----- TEXT EXCERPT

Almost every week between 1954 and 1983 former Prime Minister Malcolm Fraser gave speeches broadcast over local radio stations to his electorate in the Western district of Victoria, Wannon. The transcripts of over 700 of these speeches are now held in the Malcolm Fraser Collection at the University of Melbourne Archives (UMA). They cover a huge range of topics, from foreign policy to political philosophy to agricultural concerns to early discussions on racism. Their breadth and number make them a unique resource to understand the political trajectory of a former Prime Minister, and the development of political rhetoric over three decades.
In 2022, a joint project between the Melbourne Data Analytics Platform, the Faculty of Arts Digital Studio and UMA sought to create analytical tools for the radio talk text. We used a methodology of natural language processing called topic modelling to identify significant topics and perform temporal analysis in order to better understand Fraser's political rhetoric. We believe that these tools may be used on similar corpora of political rhetoric and hope that others can make use of them in the future.
Below is an outline of the corpus and the tools used.
This project emerged from one of the main questions asked of Malcolm Fraser's political career - did he change his political perspectives over time? The transcripts of Fraser's electorate radio talks are a unique source of data we can use to attempt to answer this complex question.
The original transcripts were typed by Fraser before he recorded the speeches for distribution. They have been digitised and run through Optical Character Recognition.
One decade of speeches, 1960-1970, was selected as it was found that there were still significant errors in the OCR text that required manual correction. Clean data is fundamental to any natural language processing project but it can present a challenge when working with scanned typescript. We hope to expand this selection in the future by looking at machine learning tools for text correction.
In the graph below we can see how the frequency of speeches (documents) changed over time, or at least which ones had found their way into the archive. While for most of the years we have a total of around 40 – 50 speeches, there are some years that don’t fit that average. In particular, 1960 has fewer than 5 documents and 1967 has over 90. Again, in natural language processing projects, it is important to have a clear understanding of the parameters of the corpus and its idiosyncrasies when drawing conclusions from the output.
In order to answer the temporal question, we first need to understand the topics he shared with his electorate in his radio talks. We used a machine learning approach called topic modelling to identify the most relevant and frequent topics.
Topic modelling is an unsupervised machine learning technique that is capable of detecting word and phrase patterns, and automatically cluster word groups and expressions to characterise a corpus. It provides a means to reinforce our intuition that words such as ‘play’ and ‘performance’ often coincide with words like ‘audience’ and ‘theatre’ in a document, rather than ‘invasion’ or ‘explosion’. That’s not to say that these terms never would – a theatre review of “War of the Worlds” would have such terms in the same document. However, given a document collection, we would likely find that these 6 words would naturally form 2 clusters – one cluster with terms pertaining to ‘the arts’ and one cluster around ‘war’ – which we would refer to as “topics”.

----------
----- RECORD EXTRACTS

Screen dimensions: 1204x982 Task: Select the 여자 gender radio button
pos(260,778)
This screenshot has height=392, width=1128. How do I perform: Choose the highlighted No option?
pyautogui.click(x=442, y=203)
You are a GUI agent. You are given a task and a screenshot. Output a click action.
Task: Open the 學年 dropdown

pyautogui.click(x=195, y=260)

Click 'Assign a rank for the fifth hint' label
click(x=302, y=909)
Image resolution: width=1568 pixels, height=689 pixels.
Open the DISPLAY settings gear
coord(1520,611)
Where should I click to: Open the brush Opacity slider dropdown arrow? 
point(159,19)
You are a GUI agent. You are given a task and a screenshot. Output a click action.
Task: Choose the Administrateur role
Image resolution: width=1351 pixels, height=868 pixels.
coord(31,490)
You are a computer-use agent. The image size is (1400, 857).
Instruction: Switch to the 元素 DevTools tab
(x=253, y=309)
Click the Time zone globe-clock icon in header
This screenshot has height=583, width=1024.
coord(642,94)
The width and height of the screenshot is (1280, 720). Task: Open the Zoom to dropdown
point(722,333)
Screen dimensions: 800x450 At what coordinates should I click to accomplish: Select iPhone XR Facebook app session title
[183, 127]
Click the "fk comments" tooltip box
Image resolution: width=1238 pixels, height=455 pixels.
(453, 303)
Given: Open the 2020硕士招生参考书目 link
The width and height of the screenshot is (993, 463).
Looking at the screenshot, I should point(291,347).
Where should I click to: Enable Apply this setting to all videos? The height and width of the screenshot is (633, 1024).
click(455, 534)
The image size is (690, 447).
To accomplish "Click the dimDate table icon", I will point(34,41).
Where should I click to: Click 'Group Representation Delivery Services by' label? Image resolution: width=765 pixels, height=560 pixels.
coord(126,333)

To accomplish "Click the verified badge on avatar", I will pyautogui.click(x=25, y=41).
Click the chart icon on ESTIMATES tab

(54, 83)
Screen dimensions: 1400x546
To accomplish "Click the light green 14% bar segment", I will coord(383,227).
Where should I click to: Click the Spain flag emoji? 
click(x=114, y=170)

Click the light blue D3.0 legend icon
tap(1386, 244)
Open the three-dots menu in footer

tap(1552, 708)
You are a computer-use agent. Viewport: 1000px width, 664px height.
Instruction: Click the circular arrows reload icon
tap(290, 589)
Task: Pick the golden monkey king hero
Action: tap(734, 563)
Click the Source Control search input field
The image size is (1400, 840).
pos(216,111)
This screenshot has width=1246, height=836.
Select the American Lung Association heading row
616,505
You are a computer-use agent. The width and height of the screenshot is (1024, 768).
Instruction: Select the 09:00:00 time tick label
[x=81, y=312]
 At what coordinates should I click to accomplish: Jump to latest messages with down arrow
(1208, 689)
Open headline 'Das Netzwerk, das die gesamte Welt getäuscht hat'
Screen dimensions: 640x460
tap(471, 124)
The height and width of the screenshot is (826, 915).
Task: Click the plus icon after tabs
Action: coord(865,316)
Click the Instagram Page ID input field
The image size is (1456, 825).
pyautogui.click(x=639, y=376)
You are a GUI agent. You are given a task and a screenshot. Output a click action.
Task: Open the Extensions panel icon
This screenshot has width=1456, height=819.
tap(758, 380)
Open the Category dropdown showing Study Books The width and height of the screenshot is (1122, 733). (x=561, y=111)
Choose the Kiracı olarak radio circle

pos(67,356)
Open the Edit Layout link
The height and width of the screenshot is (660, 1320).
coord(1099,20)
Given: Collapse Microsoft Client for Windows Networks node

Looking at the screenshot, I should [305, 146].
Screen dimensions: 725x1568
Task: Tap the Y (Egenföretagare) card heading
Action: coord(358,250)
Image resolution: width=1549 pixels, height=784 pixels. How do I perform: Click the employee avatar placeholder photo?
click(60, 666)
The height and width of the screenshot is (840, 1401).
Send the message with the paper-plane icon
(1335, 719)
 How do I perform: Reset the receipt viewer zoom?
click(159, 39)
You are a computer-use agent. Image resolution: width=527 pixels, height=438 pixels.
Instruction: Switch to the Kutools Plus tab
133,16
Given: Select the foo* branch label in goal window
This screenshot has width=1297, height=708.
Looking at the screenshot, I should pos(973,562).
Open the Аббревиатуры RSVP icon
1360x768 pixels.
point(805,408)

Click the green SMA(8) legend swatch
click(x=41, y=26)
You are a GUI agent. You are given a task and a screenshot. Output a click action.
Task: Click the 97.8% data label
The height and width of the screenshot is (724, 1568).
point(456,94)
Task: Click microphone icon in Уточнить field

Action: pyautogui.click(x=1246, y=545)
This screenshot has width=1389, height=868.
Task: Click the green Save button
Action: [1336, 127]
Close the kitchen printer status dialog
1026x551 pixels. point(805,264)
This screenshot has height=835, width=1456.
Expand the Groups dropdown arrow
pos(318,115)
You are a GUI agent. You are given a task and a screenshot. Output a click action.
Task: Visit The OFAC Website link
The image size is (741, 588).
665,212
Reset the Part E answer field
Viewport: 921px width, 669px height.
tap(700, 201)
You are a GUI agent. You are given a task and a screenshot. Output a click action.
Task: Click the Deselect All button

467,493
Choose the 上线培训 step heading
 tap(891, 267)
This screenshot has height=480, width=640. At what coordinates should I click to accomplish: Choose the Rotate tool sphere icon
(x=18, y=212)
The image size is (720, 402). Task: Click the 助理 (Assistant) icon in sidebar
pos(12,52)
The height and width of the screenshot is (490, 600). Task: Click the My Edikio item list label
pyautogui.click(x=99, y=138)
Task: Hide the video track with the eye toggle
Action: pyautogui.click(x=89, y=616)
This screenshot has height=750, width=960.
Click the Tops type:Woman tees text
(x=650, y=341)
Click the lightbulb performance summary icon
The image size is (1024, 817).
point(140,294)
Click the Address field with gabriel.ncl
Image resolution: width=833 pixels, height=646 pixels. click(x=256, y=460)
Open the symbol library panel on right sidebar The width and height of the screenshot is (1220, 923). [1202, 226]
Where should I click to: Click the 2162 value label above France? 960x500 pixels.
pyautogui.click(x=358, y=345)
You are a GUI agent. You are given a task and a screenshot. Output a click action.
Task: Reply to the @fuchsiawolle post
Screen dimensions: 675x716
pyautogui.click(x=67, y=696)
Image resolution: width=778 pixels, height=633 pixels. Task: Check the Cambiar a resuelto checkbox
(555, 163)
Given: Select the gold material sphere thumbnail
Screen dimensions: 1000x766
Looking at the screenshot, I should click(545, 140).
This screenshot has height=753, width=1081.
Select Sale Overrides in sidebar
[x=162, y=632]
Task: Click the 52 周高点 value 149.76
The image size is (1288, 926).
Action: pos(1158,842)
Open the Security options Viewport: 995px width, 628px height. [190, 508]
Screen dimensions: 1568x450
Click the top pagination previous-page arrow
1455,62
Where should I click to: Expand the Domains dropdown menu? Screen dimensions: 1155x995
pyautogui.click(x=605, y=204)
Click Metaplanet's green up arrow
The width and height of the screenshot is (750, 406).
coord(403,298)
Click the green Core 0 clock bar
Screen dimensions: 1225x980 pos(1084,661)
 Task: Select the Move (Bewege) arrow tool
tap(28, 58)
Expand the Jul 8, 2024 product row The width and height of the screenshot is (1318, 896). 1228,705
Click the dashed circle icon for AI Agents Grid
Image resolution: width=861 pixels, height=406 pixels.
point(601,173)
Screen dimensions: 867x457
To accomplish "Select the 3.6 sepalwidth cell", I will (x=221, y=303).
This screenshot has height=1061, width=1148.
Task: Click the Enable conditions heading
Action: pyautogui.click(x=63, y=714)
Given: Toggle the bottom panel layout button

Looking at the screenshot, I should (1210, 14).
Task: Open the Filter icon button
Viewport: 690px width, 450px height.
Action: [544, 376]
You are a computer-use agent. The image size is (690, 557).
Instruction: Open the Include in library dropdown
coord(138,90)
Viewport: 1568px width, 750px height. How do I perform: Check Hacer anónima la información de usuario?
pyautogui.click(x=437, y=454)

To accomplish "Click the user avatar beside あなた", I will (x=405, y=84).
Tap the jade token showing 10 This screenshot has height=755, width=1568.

----------

*GOALS:*
(a) Please reproduce the passage of the Fraser radio talks text starting at "Below is an" and ending at "for text correction.".
(b) The Fraser radio talks text names six words when it explains how topic modelling groups terms into clusters. List those six words.

*COMPLETED EXERCISE:*
(a)
Below is an outline of the corpus and the tools used.
This project emerged from one of the main questions asked of Malcolm Fraser's political career - did he change his political perspectives over time? The transcripts of Fraser's electorate radio talks are a unique source of data we can use to attempt to answer this complex question.
The original transcripts were typed by Fraser before he recorded the speeches for distribution. They have been digitised and run through Optical Character Recognition.
One decade of speeches, 1960-1970, was selected as it was found that there were still significant errors in the OCR text that required manual correction. Clean data is fundamental to any natural language processing project but it can present a challenge when working with scanned typescript. We hope to expand this selection in the future by looking at machine learning tools for text correction.

(b) play, performance, audience, theatre, invasion, explosion